#### [Exercise]
Which lines in the records below contain the word "will"? Copy each of them.

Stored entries
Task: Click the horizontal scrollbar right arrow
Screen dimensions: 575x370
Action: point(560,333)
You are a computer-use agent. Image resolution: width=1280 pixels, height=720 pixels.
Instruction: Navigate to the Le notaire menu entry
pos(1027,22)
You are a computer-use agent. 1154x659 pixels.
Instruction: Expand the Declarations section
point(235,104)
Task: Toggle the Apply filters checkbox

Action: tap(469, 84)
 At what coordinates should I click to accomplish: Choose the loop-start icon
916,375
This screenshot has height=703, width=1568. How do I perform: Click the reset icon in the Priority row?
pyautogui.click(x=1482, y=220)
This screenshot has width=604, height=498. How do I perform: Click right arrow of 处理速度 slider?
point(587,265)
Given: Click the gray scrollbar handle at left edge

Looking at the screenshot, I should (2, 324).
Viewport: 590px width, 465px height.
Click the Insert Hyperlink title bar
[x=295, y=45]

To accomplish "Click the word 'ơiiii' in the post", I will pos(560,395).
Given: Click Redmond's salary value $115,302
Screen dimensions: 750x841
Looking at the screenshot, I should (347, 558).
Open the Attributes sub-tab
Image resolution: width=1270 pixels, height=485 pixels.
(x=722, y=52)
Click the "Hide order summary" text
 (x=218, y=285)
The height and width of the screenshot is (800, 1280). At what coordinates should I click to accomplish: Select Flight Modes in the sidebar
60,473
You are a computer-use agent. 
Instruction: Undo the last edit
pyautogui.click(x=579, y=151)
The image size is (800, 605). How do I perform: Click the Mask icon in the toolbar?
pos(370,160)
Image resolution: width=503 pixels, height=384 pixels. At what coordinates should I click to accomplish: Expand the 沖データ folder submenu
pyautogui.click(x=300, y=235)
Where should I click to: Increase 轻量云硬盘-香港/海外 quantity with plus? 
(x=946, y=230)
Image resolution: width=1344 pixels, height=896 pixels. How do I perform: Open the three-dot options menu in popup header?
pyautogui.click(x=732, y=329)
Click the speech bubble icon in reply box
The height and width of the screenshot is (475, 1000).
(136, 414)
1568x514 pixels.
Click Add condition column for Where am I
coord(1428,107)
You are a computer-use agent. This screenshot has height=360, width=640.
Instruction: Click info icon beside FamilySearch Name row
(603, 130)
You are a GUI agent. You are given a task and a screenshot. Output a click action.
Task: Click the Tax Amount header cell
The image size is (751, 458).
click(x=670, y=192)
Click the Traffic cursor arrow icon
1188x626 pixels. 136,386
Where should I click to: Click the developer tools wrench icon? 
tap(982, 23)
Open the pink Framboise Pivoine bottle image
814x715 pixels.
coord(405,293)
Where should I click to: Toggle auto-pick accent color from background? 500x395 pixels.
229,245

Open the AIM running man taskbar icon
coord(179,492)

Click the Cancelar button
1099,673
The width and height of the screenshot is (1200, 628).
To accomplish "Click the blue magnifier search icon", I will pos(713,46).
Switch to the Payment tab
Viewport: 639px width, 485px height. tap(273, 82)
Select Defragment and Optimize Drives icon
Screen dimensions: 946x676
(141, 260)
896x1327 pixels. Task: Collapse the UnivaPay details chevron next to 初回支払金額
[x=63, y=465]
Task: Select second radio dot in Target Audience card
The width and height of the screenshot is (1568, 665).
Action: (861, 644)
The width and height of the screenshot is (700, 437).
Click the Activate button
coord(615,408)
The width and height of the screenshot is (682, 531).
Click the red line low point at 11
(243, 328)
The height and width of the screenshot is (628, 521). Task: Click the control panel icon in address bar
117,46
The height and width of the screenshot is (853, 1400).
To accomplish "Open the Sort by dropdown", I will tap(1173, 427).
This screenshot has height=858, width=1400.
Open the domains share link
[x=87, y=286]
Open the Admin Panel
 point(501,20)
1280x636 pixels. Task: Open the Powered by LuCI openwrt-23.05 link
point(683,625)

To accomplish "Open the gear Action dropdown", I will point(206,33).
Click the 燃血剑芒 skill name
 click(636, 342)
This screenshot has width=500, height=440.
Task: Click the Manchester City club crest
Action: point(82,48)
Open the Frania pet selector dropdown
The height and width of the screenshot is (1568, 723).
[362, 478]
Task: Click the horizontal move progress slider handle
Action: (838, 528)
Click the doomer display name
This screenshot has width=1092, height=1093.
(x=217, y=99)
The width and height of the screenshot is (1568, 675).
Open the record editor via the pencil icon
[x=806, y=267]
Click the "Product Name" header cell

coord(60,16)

#### [Written answer]
To accomplish "Click the word 'ơiiii' in the post", I will pos(560,395).
To accomplish "Click the blue magnifier search icon", I will pos(713,46).
To accomplish "Open the Sort by dropdown", I will tap(1173, 427).
To accomplish "Open the gear Action dropdown", I will point(206,33).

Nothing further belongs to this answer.